[Collected data entries]
--- START ---
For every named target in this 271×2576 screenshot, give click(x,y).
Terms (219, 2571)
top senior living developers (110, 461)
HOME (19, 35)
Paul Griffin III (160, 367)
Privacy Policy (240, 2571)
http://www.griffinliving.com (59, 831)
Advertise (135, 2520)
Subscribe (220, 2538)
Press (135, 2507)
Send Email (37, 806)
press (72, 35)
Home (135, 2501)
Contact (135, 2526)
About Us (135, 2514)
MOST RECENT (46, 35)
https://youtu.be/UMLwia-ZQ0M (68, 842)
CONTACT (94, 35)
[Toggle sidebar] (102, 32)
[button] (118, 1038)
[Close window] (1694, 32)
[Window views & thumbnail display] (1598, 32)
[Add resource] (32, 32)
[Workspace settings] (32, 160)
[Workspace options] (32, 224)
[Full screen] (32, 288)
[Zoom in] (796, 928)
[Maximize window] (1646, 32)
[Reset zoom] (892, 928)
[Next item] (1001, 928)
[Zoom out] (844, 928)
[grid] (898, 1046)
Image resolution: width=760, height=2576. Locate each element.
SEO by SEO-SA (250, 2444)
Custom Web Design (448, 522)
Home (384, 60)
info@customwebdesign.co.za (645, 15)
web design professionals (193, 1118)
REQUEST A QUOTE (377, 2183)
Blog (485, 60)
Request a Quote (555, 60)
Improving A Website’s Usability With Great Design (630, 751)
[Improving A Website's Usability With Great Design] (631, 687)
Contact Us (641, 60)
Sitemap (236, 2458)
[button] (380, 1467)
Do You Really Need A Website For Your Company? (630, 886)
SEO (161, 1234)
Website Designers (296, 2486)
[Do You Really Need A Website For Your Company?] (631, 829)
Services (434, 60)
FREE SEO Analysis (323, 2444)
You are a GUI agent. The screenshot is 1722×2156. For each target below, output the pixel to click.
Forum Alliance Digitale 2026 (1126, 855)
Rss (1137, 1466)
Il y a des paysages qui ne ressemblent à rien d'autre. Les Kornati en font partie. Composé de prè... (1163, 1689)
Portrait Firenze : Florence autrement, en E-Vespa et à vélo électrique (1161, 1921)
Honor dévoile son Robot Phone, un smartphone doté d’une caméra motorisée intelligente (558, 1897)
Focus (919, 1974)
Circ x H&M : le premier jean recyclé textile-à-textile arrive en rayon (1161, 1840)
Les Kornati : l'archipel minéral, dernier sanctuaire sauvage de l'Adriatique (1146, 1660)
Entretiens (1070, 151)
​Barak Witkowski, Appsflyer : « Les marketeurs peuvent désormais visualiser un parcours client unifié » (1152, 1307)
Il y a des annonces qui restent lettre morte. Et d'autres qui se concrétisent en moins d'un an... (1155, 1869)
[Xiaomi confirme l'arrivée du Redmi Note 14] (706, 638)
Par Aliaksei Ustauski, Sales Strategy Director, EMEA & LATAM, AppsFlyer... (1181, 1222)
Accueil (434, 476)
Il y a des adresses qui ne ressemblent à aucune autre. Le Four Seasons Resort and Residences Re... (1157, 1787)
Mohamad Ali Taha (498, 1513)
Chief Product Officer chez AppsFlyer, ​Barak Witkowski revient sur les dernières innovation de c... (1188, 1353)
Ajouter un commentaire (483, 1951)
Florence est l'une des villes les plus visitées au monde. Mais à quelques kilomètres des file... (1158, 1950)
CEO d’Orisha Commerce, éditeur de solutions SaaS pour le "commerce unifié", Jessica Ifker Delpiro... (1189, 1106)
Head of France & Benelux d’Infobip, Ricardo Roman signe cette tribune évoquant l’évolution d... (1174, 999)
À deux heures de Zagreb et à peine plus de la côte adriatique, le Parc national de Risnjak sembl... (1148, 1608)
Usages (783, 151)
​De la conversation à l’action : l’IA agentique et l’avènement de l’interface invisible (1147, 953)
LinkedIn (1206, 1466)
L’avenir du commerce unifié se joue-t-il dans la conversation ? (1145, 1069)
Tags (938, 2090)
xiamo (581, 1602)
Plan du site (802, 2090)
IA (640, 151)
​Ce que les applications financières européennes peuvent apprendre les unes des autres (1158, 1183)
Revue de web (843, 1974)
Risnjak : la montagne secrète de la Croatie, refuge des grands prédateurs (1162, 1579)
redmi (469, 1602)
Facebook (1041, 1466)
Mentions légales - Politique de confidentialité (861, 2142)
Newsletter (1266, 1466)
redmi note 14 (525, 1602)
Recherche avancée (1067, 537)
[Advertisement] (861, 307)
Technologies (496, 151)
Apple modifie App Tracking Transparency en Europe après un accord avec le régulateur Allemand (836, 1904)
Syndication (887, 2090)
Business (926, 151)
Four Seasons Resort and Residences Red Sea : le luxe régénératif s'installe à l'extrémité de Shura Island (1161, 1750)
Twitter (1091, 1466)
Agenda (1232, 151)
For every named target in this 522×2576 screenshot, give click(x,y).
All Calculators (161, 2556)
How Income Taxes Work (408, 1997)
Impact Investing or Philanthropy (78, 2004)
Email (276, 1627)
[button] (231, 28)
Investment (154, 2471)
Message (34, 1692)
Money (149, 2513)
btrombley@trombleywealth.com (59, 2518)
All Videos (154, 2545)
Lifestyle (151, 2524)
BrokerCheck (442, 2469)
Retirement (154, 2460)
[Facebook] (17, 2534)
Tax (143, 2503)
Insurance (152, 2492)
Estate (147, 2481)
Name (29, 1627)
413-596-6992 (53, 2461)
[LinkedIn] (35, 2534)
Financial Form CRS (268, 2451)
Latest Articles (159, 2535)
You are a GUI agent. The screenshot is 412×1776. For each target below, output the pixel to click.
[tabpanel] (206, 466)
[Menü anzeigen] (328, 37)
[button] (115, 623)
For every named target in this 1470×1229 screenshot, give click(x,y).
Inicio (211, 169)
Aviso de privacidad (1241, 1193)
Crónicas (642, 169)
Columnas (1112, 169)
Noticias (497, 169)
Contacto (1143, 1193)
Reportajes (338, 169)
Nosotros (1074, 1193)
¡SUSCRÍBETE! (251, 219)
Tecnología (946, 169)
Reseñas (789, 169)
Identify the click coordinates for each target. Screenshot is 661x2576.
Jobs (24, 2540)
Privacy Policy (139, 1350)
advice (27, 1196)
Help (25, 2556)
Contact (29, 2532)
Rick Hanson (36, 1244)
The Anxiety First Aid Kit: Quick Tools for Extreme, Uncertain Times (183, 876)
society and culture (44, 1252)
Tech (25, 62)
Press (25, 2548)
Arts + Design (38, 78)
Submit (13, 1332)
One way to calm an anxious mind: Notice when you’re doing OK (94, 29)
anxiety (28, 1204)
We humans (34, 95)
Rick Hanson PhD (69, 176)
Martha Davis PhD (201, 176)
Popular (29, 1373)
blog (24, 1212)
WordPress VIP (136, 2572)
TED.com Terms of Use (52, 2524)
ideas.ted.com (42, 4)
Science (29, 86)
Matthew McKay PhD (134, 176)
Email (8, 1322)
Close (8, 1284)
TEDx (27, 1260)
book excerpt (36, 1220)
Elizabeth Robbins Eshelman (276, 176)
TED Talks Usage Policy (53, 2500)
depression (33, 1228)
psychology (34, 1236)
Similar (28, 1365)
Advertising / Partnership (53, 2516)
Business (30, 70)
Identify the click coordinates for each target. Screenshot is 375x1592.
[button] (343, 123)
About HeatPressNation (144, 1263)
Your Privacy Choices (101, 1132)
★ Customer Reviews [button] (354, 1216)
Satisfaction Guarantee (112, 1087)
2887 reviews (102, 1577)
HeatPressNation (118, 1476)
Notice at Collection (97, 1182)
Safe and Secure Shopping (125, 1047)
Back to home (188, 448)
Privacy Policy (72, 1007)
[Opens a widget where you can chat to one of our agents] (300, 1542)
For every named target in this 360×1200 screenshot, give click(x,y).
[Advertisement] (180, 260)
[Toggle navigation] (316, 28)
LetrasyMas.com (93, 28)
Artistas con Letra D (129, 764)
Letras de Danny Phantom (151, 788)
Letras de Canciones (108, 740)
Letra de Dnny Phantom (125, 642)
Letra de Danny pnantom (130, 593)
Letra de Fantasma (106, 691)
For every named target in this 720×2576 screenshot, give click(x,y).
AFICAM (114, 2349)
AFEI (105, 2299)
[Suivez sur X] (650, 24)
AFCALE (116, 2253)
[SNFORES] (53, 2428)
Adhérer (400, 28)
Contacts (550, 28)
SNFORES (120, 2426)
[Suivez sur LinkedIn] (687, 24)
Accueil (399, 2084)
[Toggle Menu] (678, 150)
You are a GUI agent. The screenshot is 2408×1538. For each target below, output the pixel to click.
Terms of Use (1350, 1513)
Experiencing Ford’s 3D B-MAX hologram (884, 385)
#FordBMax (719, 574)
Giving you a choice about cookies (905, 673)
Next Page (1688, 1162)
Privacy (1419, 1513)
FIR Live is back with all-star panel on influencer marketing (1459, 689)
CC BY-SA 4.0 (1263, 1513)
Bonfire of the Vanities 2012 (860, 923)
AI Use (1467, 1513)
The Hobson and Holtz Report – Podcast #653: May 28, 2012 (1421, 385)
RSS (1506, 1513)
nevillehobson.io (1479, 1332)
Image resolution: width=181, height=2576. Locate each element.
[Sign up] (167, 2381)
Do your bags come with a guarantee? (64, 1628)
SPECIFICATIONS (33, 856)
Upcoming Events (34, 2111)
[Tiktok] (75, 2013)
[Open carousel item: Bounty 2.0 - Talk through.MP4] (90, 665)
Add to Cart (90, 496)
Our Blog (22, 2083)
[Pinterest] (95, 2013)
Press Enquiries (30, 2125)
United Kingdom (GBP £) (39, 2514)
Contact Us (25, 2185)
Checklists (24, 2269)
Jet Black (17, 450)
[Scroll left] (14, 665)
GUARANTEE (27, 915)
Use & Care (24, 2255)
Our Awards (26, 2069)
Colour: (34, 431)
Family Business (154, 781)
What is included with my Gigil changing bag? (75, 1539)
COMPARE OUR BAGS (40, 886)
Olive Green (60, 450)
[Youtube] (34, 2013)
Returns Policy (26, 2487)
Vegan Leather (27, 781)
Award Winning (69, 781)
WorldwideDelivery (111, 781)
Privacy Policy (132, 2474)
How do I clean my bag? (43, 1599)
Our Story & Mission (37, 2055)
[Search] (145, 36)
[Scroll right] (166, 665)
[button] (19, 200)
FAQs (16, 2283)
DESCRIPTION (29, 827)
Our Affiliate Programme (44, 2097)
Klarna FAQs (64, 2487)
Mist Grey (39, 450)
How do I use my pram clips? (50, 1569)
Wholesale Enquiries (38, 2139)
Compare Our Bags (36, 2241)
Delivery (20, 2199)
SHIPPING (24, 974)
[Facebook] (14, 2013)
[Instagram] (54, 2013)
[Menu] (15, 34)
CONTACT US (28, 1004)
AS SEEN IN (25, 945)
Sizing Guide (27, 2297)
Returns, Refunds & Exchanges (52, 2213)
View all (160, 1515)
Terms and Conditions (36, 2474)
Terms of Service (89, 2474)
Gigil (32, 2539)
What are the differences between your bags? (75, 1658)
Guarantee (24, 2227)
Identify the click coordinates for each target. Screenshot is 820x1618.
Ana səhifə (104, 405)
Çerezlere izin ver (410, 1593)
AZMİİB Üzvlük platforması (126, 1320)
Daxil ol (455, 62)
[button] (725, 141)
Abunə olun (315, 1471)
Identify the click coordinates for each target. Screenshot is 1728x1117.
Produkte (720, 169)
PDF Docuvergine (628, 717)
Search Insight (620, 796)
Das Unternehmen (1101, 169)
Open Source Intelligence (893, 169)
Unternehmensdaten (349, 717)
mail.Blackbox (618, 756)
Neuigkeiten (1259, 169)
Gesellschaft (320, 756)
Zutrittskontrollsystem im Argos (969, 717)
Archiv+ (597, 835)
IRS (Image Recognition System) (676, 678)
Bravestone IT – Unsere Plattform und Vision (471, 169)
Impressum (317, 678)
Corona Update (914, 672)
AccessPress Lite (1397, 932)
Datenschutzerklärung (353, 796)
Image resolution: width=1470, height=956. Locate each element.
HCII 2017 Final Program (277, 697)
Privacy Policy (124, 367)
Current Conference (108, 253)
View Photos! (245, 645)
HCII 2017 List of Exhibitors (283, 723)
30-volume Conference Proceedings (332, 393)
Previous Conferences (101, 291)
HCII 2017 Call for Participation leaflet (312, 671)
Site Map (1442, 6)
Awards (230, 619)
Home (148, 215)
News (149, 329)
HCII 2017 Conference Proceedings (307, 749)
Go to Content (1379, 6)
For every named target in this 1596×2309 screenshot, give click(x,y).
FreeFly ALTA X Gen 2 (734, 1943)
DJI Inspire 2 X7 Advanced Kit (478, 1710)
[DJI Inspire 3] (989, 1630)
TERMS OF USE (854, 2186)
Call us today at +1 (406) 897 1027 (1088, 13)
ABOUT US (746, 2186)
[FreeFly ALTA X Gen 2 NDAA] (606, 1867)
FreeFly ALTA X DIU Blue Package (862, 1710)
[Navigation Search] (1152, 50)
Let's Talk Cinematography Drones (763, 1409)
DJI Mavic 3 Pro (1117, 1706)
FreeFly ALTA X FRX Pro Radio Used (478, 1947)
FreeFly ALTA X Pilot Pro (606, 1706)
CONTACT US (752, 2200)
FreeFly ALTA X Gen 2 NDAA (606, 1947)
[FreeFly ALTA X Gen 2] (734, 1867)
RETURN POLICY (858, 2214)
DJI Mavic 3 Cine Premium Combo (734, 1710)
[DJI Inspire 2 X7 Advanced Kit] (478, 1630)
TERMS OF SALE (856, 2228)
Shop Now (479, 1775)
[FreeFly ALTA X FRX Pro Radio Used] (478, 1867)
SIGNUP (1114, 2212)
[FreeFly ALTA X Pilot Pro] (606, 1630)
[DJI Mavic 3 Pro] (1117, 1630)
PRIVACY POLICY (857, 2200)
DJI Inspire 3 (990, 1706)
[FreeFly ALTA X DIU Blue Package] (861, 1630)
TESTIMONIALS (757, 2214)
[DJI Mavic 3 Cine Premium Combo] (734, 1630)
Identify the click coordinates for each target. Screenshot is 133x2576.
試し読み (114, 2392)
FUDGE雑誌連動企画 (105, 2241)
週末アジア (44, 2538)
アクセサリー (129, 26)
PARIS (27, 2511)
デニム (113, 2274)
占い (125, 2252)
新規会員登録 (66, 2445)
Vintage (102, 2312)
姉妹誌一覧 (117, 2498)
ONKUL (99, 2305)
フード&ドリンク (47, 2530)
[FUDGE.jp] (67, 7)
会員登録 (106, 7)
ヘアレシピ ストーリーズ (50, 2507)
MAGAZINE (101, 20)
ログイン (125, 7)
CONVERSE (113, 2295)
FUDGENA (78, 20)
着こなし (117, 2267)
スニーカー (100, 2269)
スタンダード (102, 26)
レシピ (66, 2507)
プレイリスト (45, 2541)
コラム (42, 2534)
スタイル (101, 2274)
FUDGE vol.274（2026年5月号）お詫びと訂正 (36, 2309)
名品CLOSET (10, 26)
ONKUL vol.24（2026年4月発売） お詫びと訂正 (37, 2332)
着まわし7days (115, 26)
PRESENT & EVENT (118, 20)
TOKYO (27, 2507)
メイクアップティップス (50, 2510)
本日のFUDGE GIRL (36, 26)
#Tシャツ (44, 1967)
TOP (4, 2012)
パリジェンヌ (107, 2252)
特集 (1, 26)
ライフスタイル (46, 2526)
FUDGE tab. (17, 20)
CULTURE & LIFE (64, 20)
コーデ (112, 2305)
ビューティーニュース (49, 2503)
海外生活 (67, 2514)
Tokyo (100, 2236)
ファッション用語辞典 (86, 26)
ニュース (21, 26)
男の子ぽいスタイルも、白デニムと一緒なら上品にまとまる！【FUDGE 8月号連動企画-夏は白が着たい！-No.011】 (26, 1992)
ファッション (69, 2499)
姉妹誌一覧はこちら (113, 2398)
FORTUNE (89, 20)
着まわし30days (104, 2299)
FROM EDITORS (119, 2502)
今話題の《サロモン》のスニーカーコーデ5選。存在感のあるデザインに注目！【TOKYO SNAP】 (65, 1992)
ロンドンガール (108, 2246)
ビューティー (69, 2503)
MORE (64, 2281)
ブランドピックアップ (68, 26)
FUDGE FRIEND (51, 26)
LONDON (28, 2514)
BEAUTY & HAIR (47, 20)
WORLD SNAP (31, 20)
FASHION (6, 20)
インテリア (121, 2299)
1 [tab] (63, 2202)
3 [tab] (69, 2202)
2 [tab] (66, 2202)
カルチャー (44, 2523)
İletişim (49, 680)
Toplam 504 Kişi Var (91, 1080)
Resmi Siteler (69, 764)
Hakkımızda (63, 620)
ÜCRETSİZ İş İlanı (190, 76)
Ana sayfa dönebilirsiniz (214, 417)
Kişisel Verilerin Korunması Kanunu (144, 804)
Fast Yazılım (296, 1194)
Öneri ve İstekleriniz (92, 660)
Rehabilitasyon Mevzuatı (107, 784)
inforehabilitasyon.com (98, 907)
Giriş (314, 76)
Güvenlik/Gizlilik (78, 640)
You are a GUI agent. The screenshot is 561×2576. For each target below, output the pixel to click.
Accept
--- END ---
### WORK REQUIRED
Please copy the lines above from the line with "[FreeFly ALTA X FRX" up to and including the line with "ファッション用語辞典 (86, 26)", exactly as written and with nothing else.

### WORKED SOLUTION
[FreeFly ALTA X FRX Pro Radio Used] (478, 1867)
SIGNUP (1114, 2212)
[FreeFly ALTA X Pilot Pro] (606, 1630)
[DJI Mavic 3 Pro] (1117, 1630)
PRIVACY POLICY (857, 2200)
DJI Inspire 3 (990, 1706)
[FreeFly ALTA X DIU Blue Package] (861, 1630)
TESTIMONIALS (757, 2214)
[DJI Mavic 3 Cine Premium Combo] (734, 1630)
Identify the click coordinates for each target. Screenshot is 133x2576.
試し読み (114, 2392)
FUDGE雑誌連動企画 (105, 2241)
週末アジア (44, 2538)
アクセサリー (129, 26)
PARIS (27, 2511)
デニム (113, 2274)
占い (125, 2252)
新規会員登録 (66, 2445)
Vintage (102, 2312)
姉妹誌一覧 (117, 2498)
ONKUL (99, 2305)
フード&ドリンク (47, 2530)
[FUDGE.jp] (67, 7)
会員登録 (106, 7)
ヘアレシピ ストーリーズ (50, 2507)
MAGAZINE (101, 20)
ログイン (125, 7)
CONVERSE (113, 2295)
FUDGENA (78, 20)
着こなし (117, 2267)
スニーカー (100, 2269)
スタンダード (102, 26)
レシピ (66, 2507)
プレイリスト (45, 2541)
コラム (42, 2534)
スタイル (101, 2274)
FUDGE vol.274（2026年5月号）お詫びと訂正 (36, 2309)
名品CLOSET (10, 26)
ONKUL vol.24（2026年4月発売） お詫びと訂正 (37, 2332)
着まわし7days (115, 26)
PRESENT & EVENT (118, 20)
TOKYO (27, 2507)
メイクアップティップス (50, 2510)
本日のFUDGE GIRL (36, 26)
#Tシャツ (44, 1967)
TOP (4, 2012)
パリジェンヌ (107, 2252)
特集 (1, 26)
ライフスタイル (46, 2526)
FUDGE tab. (17, 20)
CULTURE & LIFE (64, 20)
コーデ (112, 2305)
ビューティーニュース (49, 2503)
海外生活 (67, 2514)
Tokyo (100, 2236)
ファッション用語辞典 (86, 26)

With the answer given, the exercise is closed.